> SOURCE:

================================

My goal this month was to try and post at least once per week but life this month has been interesting to say the least. I have to bend my life around the schedule of a 90 year old woman and it hasn’t been an easy feat. I’m used to coming and going and doing as I please so suddenly having to schedule my activities around another person has been something of an adjustment. I still don’t have the hang of it.

Anyway, I didn’t want the month to end without getting in another post. So here I am at Border’s Books enjoying a coffee drink and freezing my buns off. Border’s now has free Wi-Fi but I suspect that to keep people from loitering and drinking all their Wi-Fi juice they crank up the a/c. Every time I come here it’s like 30 below freezing. I’m actually wearing a thick sweater. But I won’t complain. It’s free internet at my favorite bookstore which allows me to do what I love to do which is to write for my blog.
Unfortunately, all of my first draft posts are at home on my desktop computer so today I’m winging it. What’s a good topic? Oh I know. Dealing with other people’s expectations of me.
This topic has been on my mind for the last few weeks because of a clash of ideals I’ve been experiencing with a family member. For the past four years, in one form or another, we have been having the same conversation. The basic gist of it, or at least what I take away from it, is that this person wants me to be independent. Prior to living with my grandmother, I lived with this family member for some time. They feel that I should be living on my own and taking care of myself.
Now I fully agree with this sentiment. However, don’t think that I have been this deadbeat who has been mooching off of family members all of my life. Up until July 2009 I was gainfully employed (except for a month or two between jobs). I paid them rent. The problem was that I had created a situation where I needed to move in with them until I got back on my feet. Unfortunately, that ended up taking a lot longer than either one of us was expecting which, I suppose, contributed to the degradation of the relationship between us.
This is not a finger pointing post or a rant against my family. Looking at this situation from a more objective point of view, I realize that it was an experience I had to have in order to learn this lesson I’m about to share with you.
Like I said before, I agreed with them that I need to be independent. The problem is that they have this idea in their head about how I should live my life and they are upset because I will not conform to their ideals. My goal has always been to have a home based business. They think that I should go out, get a job and work my business on the side until it becomes profitable enough for me to quit my day job. That’s a good plan. That plan has worked for a lot of self-made millionaires. I tried following that plan for a number of years.
It didn’t work for me.

================================

> WRITTEN INSTRUCTION A:
Condense the paragraph of the blog post beginning "This topic has been on my mind" into a shorter version that keeps its main facts.

> INPUT DATA:
================================

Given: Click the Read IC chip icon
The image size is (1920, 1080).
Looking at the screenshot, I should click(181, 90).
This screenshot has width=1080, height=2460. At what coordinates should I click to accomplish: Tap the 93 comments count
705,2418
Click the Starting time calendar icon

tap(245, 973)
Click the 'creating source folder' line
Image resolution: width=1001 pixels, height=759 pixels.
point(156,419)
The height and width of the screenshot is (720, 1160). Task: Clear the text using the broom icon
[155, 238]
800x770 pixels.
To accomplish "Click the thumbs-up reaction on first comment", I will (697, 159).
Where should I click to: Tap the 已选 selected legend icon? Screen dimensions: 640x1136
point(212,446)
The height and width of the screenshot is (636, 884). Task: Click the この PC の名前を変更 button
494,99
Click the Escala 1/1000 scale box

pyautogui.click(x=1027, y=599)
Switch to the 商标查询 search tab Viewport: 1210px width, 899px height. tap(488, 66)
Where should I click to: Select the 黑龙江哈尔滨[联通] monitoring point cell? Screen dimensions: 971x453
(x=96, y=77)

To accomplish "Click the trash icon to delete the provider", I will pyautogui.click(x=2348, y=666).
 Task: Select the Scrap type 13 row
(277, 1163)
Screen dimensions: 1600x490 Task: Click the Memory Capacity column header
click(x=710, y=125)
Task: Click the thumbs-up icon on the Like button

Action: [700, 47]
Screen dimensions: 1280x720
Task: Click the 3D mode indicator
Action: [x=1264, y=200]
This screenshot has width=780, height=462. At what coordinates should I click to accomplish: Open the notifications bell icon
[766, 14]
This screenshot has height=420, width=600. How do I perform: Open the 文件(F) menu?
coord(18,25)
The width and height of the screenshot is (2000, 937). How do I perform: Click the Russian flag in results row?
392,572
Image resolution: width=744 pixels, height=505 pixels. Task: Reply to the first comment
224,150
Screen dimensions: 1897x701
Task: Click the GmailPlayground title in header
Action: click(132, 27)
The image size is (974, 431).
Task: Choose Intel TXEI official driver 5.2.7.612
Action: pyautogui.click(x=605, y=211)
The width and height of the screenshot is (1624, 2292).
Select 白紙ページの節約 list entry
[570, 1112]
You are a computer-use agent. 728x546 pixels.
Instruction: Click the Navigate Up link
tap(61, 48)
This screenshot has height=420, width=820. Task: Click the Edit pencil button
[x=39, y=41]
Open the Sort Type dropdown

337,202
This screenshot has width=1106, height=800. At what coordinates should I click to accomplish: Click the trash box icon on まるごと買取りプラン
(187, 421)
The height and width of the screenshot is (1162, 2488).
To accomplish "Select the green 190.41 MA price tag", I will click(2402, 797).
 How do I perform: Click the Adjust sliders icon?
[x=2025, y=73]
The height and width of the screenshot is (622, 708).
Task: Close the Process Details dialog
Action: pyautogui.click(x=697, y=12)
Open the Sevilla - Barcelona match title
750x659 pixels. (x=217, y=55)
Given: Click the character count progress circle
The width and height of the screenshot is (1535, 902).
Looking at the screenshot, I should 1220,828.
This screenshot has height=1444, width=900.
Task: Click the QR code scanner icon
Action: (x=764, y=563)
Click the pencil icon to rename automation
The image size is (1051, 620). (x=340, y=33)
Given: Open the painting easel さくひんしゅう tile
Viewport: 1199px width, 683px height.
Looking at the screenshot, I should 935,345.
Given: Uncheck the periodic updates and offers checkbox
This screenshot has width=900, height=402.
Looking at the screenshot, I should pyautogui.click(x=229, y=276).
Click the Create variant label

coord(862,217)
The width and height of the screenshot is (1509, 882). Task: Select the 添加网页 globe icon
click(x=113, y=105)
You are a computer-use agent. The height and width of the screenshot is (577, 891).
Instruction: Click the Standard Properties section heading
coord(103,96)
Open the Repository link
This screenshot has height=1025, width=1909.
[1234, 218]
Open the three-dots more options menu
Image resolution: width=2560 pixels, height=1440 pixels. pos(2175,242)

================================

> WRITTEN INSTRUCTION B:
In the rows, starting at the line with "You are a computer-use agent. The" and continuing up to and including the final row, substitute "Tap" for "Open" and give those lines again with nothing else changed.

> TASK OUTPUT A:
The topic comes from a clash of ideals with a family member. For four years they have kept having the same conversation. That relative, whom the writer lived with before moving in with a grandmother, wants the writer to be independent and to live alone and take care of themselves.

> TASK OUTPUT B:
You are a computer-use agent. The height and width of the screenshot is (577, 891).
Instruction: Click the Standard Properties section heading
coord(103,96)
Tap the Repository link
This screenshot has height=1025, width=1909.
[1234, 218]
Tap the three-dots more options menu
Image resolution: width=2560 pixels, height=1440 pixels. pos(2175,242)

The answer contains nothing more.